#### SOURCE RECORDS ####

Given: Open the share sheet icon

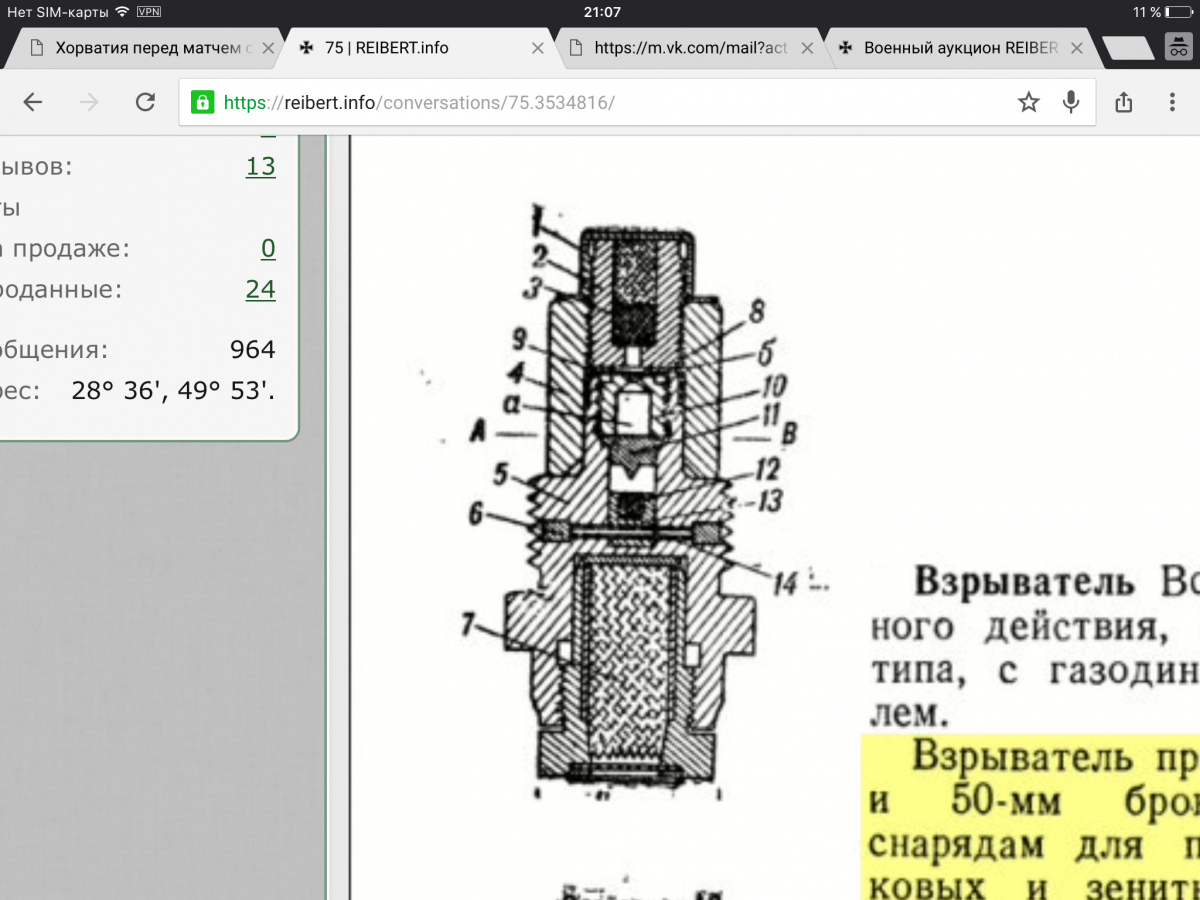Looking at the screenshot, I should 1124,102.
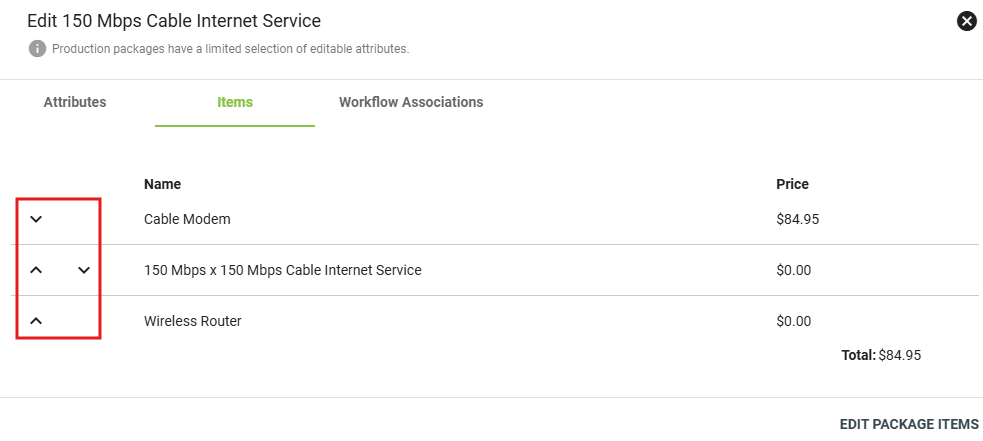The image size is (983, 441).
Task: Click the Wireless Router $0.00 price
Action: click(x=793, y=321)
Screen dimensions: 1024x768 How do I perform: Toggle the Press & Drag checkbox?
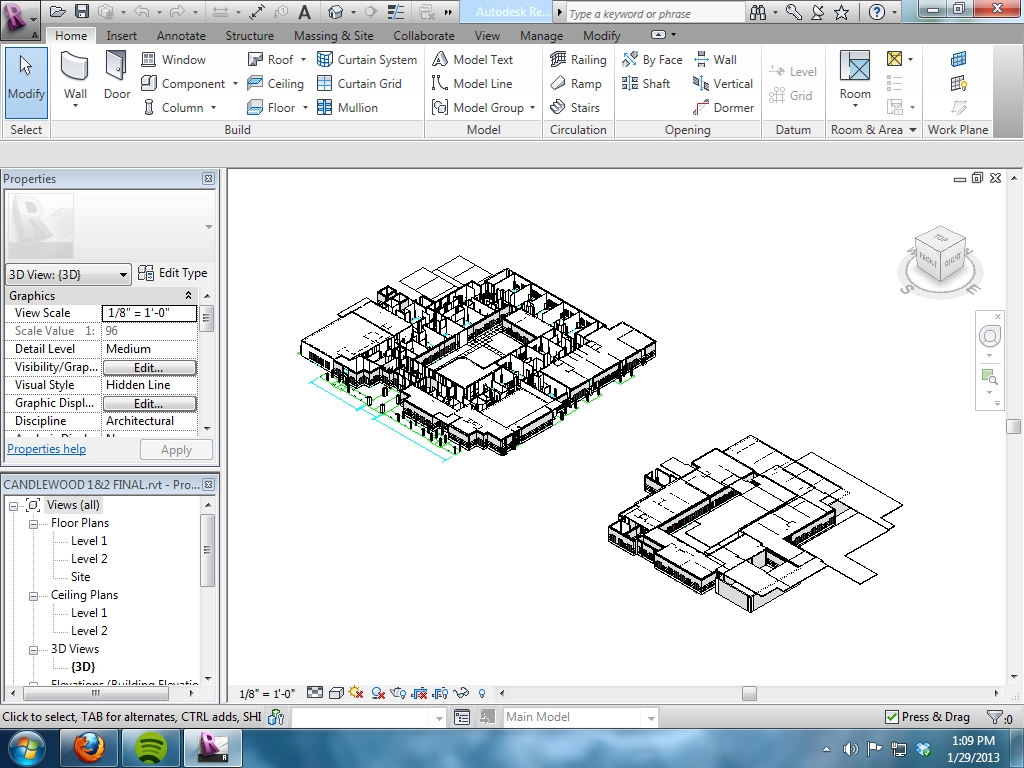(892, 717)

####

**TASK DETAILS:**
Output every entry above exactly as written, but omit the pictures.

**RESULT OF THIS EXERCISE:**
Given: Open the share sheet icon

Looking at the screenshot, I should 1124,102.
The image size is (983, 441).
Task: Click the Wireless Router $0.00 price
Action: click(x=793, y=321)
Screen dimensions: 1024x768 How do I perform: Toggle the Press & Drag checkbox?
(892, 717)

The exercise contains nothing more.